True Beauty, which debuted last night on ABC, sought to open our eyes to a fact that no other reality show has ever revealed: that good-looking people competing on TV are often shallow. A joint production of Tyra Banks and Ashton Kutcher, it combines the hallmarks of their two production styles: sanctimony about “inner beauty” and extremely high-concept stunts concepts, respectively.
That concept: ten attractive contestants are told that they’re going to be on a beauty-competition show, but are secretly put through a number of tests to determine whether they’re good people, largely having to do with putting up with clumsy waiters and helping people when they fall down. It’s all supposed to be very morally minded and instructive, I suppose, but unlike Kutcher’s Beauty and the Geek, which confronted superficial cliches with heart and good humor, there’s something cheap and too easy about this set up for guaranteed moral superiority.
I mean, yes, people who have been told they are going to be in a TV beauty competition–and sat down in front of producers asking them questions about their appearance—are going to be focused on their looks. And while it’s definitely funny to hear a barista compare his turning heads when he walks into a room to “Michael Jordan walking into a basketball arena” (it’s OK! it turns out he writes sensitive poetry about how he used to be fat!), it’s not really much different from the routine braggadocio of any of the thousands of Americans With Too Much Self-Esteem populating primetime reality.

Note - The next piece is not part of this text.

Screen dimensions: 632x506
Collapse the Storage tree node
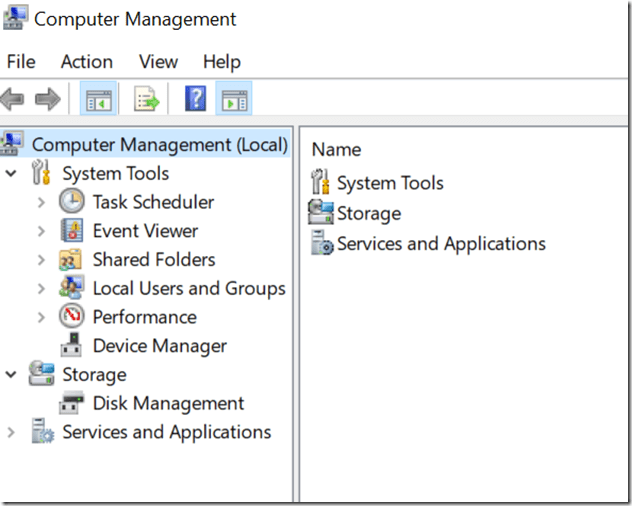point(11,375)
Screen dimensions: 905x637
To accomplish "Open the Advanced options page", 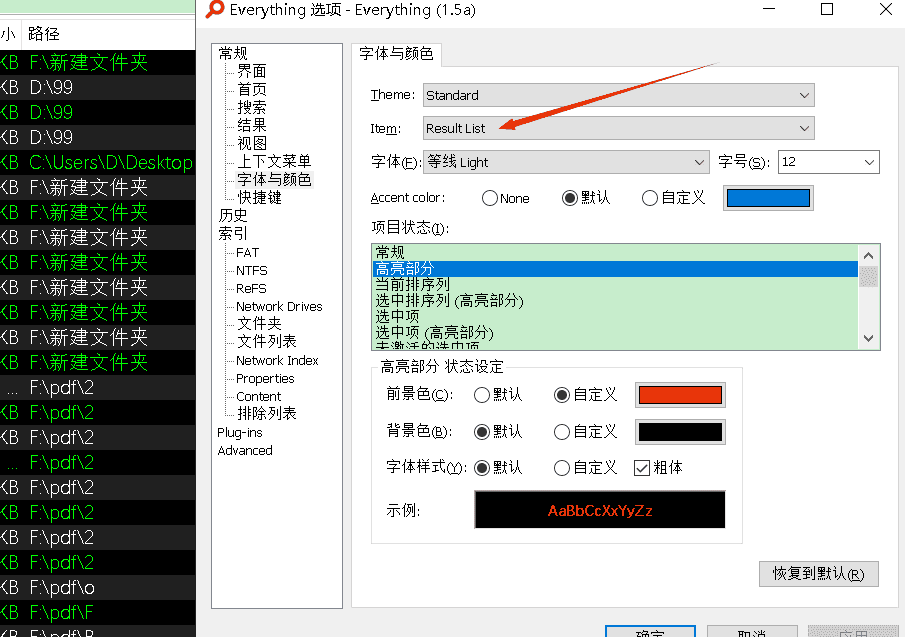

And really, while they may be wonderful people, who are fashion guru Nole Marin, Vanessa Manillo and Cheryl Tiegs to judge anyone’s inner beauty anyway? Though I did get a kick out of Tiegs being introduced as “the world’s first supermodel,” an honorific Banks used to confer on Janice Dickinson on America’s Next Top Model. A truly beautiful person wouldn’t enjoy that implied dig, I guess. Call it my true ugliness.